UN troops who fled when rioting mobs attacked their bases in the west of war-divided Ivory Coast in January are preparing to return to the volatile region, the mission's top peacekeeper said on Thursday.
Bangladeshi troops abandoned four bases at the height of anti-UN riots across the government-controlled south after shooting dead five youths who tried to steal weapons from a UN base in the western town of Guiglo.
Local youths and militia looted the offices of UN and other international aid agencies when they left, causing more than $3 million of damage and leaving thousands of refugees in nearby camps without supplies or assistance.
General Abdoulaye Fall, the mission's chief peacekeeper, said UN troops from nearby Benin who were already working in the country would be transferred to the western bases, though he would not say if peacekeeping numbers there would be increased.
"Preparation is continuing for the redeployment of the positions previously occupied by the UN in (the west)," Fall, from Senegal, told reporters during a news conference at the UN mission headquarters in the economic capital Abidjan.
"We need to be there to accompany the peace process, to provide assistance to the government for the (disarmament) programme and the electoral process," he said.
The leader of a powerful Guiglo-based militia, Maho Glofiei, has said he is opposed to UN troops returning but has called on aid workers to come back to the region.
The riots erupted when several thousand "Young Patriot" youths loyal to President Laurent Gbagbo took to the streets in protest at what they said was meddling by foreign mediators.

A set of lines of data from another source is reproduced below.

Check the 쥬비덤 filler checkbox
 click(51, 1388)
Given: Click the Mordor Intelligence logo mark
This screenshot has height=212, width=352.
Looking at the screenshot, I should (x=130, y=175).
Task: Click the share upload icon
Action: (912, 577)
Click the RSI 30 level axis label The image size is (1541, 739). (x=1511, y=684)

The mediators are overseeing implementation of a UN plan pushing for reunification and elections by the end of October.
The protesters hurled rocks and petrol bombs at UN bases and attacked their vehicles until riot leaders called off the protests after four days.

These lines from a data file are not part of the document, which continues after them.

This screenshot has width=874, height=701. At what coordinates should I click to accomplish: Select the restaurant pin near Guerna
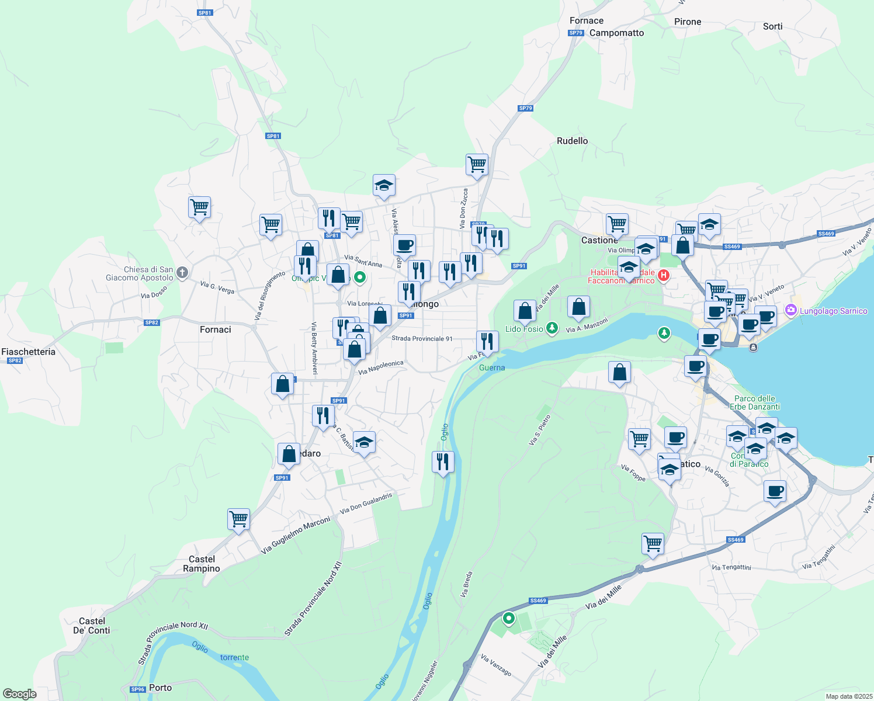click(x=487, y=342)
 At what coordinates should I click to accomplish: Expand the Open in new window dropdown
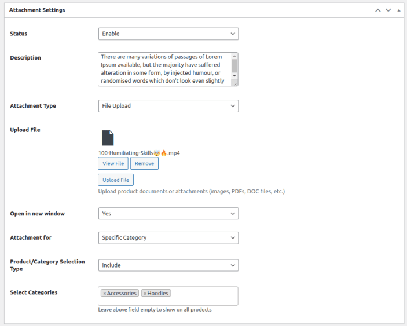coord(168,214)
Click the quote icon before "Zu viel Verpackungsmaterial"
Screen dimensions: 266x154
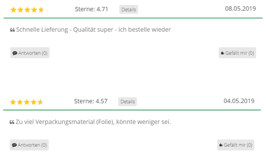coord(12,122)
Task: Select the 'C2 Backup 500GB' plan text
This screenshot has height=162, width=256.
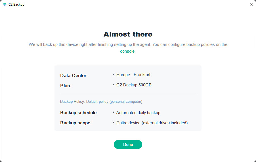Action: (x=134, y=85)
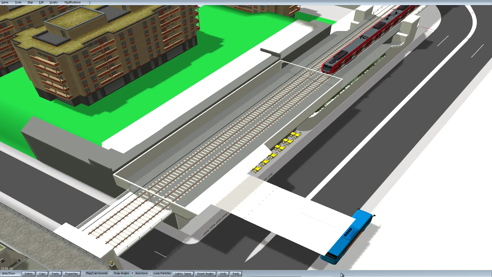Open the Modifications menu

[x=73, y=2]
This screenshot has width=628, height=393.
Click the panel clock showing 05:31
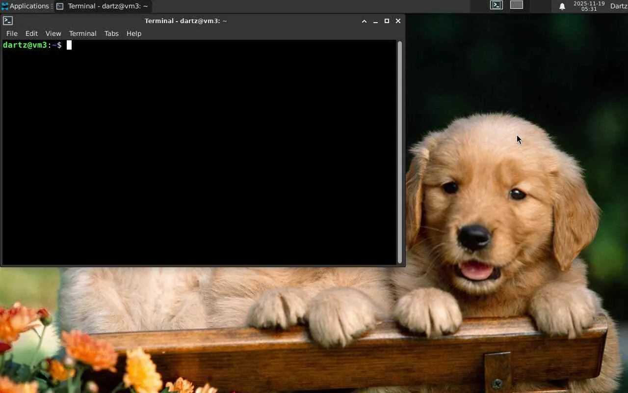coord(589,6)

Ivory Coast has been divided into a rebel-held north and government south since a 2002-03 civil war which grew out of a failed coup against Gbagbo.
A three-year old peace process has been bogged down by political deadlock and on-off violence but analysts have been encouraged by progress achieved in recent weeks by a new prime minister tasked with carrying out the demands of the UN plan.

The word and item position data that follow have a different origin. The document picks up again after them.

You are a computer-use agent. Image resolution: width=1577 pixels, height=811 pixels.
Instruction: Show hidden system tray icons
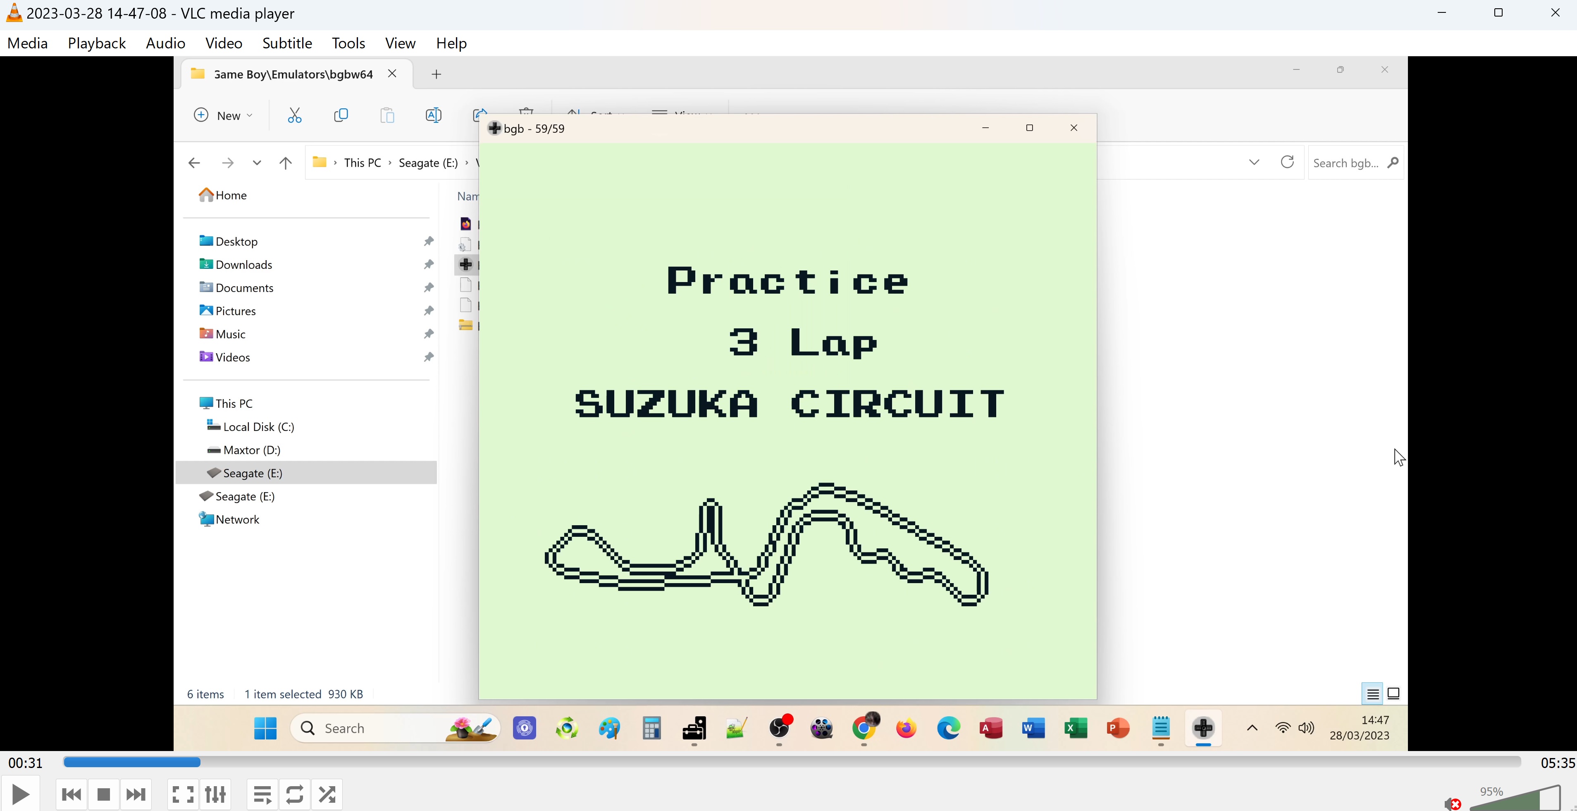(1252, 728)
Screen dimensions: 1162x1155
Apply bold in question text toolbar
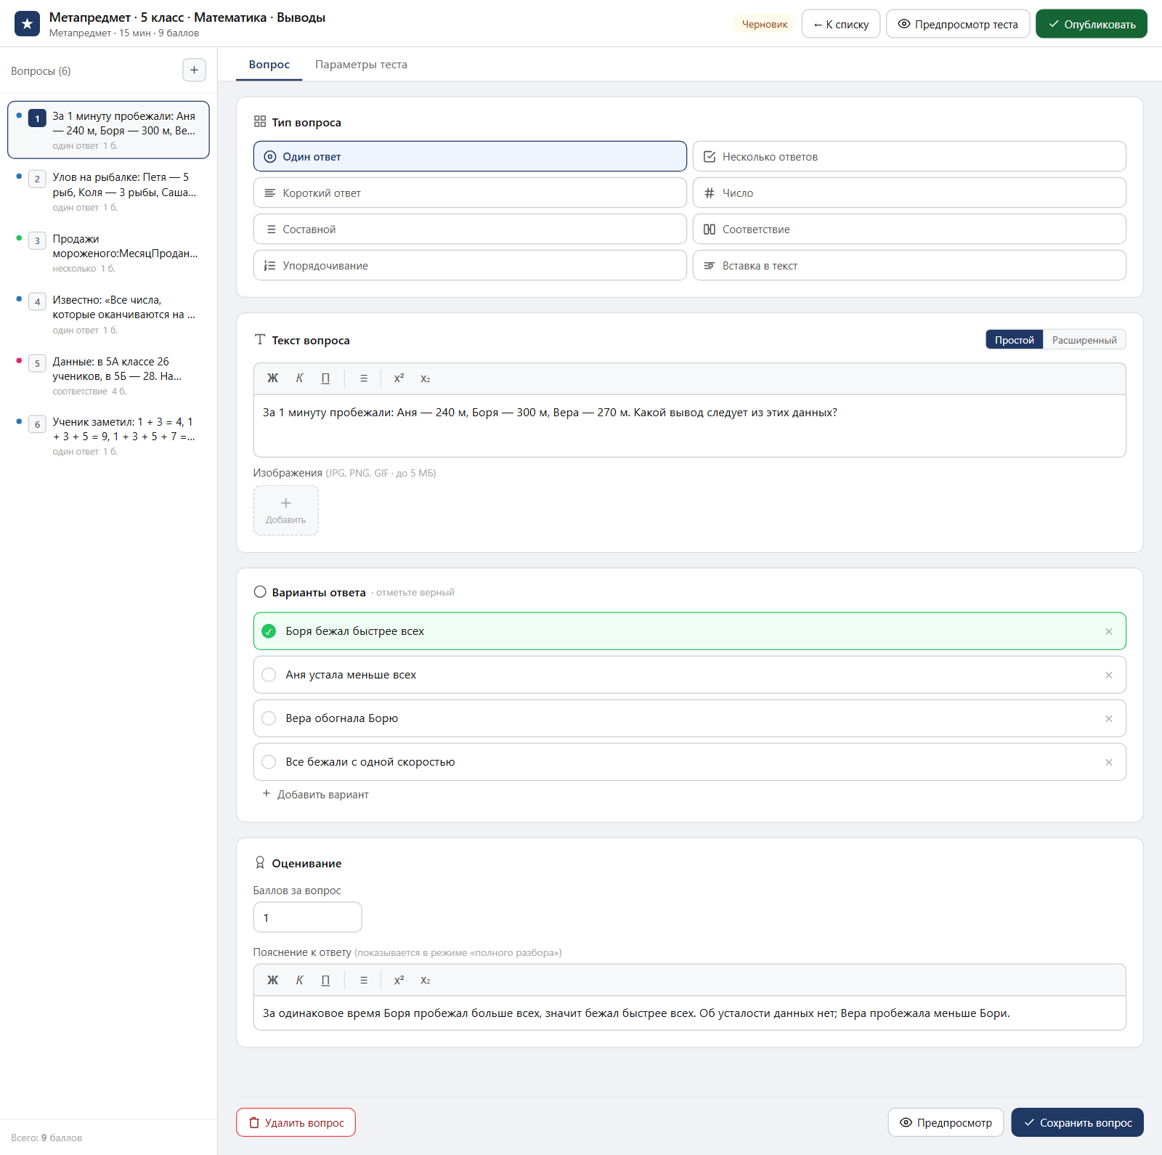click(273, 378)
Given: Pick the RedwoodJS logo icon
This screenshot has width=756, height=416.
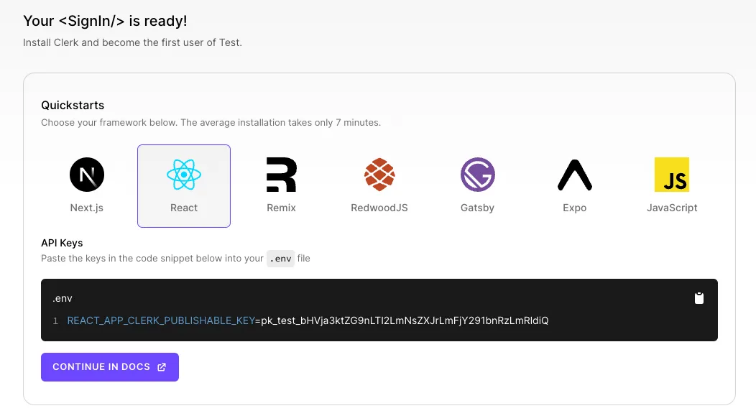Looking at the screenshot, I should [x=379, y=175].
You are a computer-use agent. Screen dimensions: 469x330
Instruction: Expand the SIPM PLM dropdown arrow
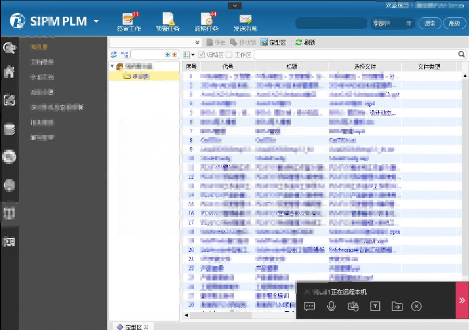(x=96, y=21)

The new premier, central banker Charles Konan Banny, managed to bring Gbagbo and rebel leader Guillaume Soro together for historic face to face peace talks in the capital Yamoussoukro last week, together with leaders of the main opposition parties.
Soro has since announced he will take up his ministerial post in a recently installed reconciliation government and the independent electoral commission has begun its work after a months-long dispute over its political composition was resolved.